- [Stated exercise]
Convert the entries starting at the line containing "The width and height of the screenshot is (1485, 763)." and ending at the line containing "(x=197, y=353)" into a numbered list, omitting blank lines. Include only those lines, both ends inclusive.

- [Input]
:::

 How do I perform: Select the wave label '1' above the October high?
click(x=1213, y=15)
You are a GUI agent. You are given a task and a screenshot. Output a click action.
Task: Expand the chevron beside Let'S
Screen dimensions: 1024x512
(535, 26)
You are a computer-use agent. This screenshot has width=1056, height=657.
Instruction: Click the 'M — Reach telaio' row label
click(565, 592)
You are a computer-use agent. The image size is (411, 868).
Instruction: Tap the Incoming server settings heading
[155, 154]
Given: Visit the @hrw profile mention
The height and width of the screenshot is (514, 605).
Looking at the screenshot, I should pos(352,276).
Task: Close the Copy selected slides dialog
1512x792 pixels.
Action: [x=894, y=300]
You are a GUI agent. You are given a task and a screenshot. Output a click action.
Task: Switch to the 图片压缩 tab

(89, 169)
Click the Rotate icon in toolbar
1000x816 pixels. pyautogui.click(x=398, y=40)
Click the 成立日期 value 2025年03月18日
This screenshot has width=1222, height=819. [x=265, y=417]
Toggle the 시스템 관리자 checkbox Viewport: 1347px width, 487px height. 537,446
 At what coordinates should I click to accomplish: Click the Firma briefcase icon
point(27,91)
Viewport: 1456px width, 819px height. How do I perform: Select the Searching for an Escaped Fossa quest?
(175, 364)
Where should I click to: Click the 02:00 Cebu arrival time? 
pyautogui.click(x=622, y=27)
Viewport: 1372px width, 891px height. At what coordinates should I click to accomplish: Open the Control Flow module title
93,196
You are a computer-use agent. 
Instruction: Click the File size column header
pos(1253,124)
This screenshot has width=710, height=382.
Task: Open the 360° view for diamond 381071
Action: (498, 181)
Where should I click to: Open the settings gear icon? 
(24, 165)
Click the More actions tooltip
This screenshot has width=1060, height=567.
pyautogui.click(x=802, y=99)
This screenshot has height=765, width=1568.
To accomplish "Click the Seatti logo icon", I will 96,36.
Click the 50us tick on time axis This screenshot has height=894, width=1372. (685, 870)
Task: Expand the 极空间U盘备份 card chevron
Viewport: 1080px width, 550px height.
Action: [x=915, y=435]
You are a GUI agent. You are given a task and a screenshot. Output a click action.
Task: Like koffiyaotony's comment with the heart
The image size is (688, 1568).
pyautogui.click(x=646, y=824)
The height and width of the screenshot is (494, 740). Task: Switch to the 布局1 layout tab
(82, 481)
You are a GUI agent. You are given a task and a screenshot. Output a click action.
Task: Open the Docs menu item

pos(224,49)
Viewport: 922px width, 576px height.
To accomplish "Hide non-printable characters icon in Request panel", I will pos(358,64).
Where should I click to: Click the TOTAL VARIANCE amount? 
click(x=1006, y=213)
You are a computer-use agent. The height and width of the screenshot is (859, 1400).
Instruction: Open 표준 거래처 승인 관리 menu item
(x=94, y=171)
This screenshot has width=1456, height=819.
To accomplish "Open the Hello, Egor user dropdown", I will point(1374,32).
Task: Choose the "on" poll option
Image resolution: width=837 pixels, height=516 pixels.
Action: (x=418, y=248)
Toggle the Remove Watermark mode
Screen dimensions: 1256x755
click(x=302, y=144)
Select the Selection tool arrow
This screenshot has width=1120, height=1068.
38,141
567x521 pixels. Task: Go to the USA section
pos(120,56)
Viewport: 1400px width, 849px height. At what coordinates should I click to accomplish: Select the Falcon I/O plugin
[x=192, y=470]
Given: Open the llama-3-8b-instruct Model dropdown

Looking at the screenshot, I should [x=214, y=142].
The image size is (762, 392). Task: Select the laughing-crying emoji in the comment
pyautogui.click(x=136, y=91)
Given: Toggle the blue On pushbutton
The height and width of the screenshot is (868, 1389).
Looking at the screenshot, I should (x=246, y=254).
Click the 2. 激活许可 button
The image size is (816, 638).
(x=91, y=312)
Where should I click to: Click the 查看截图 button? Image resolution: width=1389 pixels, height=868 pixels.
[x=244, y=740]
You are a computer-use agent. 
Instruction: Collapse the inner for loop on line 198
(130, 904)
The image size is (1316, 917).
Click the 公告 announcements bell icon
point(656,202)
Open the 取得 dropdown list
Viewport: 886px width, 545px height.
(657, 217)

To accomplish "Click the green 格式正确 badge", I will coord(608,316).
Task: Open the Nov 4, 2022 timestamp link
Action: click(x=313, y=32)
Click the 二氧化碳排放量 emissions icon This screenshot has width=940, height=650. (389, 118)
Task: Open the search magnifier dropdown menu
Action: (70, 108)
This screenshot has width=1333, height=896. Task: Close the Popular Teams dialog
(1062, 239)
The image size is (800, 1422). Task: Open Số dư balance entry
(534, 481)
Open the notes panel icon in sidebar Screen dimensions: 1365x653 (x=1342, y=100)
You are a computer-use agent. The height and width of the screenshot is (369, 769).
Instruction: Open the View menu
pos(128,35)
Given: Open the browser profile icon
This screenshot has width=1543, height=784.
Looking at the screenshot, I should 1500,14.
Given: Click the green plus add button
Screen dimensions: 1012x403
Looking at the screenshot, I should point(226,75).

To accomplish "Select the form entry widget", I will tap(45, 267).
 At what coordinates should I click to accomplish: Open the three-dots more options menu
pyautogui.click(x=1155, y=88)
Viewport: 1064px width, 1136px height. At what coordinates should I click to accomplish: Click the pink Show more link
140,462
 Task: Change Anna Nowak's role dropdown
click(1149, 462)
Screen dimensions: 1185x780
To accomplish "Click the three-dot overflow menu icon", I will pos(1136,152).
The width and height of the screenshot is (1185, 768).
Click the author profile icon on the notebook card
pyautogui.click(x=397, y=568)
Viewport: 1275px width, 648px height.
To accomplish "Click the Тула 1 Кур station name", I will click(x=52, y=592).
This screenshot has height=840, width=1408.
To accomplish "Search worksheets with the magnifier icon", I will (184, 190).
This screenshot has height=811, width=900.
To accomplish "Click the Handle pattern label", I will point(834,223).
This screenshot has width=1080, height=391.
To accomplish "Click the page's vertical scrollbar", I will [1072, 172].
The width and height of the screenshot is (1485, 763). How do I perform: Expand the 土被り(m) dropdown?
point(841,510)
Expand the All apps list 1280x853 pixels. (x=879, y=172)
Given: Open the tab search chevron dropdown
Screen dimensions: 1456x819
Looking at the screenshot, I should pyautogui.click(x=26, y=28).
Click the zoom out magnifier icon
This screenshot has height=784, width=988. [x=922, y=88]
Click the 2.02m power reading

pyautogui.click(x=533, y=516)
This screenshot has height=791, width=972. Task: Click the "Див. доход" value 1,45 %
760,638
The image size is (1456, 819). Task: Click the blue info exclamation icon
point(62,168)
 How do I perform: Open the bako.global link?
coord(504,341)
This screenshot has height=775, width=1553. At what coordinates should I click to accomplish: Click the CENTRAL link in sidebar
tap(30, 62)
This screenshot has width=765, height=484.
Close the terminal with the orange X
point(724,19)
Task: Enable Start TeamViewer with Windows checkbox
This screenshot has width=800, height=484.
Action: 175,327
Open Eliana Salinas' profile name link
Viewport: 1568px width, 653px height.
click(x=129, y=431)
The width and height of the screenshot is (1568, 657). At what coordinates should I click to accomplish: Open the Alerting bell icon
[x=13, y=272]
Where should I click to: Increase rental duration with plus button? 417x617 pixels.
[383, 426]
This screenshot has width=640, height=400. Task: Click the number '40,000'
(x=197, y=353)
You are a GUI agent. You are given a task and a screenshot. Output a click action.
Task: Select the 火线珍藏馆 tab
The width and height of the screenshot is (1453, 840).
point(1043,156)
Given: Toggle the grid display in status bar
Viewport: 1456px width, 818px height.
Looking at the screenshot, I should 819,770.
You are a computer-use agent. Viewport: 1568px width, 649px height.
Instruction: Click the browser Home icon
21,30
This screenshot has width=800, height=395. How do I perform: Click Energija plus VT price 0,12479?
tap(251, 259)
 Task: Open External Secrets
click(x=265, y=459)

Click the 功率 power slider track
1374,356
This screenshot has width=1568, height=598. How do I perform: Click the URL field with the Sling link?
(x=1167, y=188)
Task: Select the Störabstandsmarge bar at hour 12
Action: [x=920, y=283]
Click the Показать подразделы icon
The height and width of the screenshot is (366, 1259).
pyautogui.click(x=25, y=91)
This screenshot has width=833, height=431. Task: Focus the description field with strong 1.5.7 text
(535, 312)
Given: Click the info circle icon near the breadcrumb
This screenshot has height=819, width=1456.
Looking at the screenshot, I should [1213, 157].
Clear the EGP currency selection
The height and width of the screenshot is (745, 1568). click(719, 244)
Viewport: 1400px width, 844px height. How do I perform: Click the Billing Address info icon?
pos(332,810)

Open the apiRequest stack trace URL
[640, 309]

:::

- [Task response]
1. The width and height of the screenshot is (1485, 763). How do I perform: Expand the 土被り(m) dropdown?
2. point(841,510)
3. Expand the All apps list 1280x853 pixels. (x=879, y=172)
4. Given: Open the tab search chevron dropdown
5. Screen dimensions: 1456x819
6. Looking at the screenshot, I should pyautogui.click(x=26, y=28).
7. Click the zoom out magnifier icon
8. This screenshot has height=784, width=988. [x=922, y=88]
9. Click the 2.02m power reading
10. pyautogui.click(x=533, y=516)
11. This screenshot has height=791, width=972. Task: Click the "Див. доход" value 1,45 %
12. 760,638
13. The image size is (1456, 819). Task: Click the blue info exclamation icon
14. point(62,168)
15.  How do I perform: Open the bako.global link?
16. coord(504,341)
17. This screenshot has height=775, width=1553. At what coordinates should I click to accomplish: Click the CENTRAL link in sidebar
18. tap(30, 62)
19. This screenshot has width=765, height=484.
20. Close the terminal with the orange X
21. point(724,19)
22. Task: Enable Start TeamViewer with Windows checkbox
23. This screenshot has width=800, height=484.
24. Action: 175,327
25. Open Eliana Salinas' profile name link
26. Viewport: 1568px width, 653px height.
27. click(x=129, y=431)
28. The width and height of the screenshot is (1568, 657). At what coordinates should I click to accomplish: Open the Alerting bell icon
29. [x=13, y=272]
30. Where should I click to: Increase rental duration with plus button? 417x617 pixels.
31. [383, 426]
32. This screenshot has width=640, height=400. Task: Click the number '40,000'
33. (x=197, y=353)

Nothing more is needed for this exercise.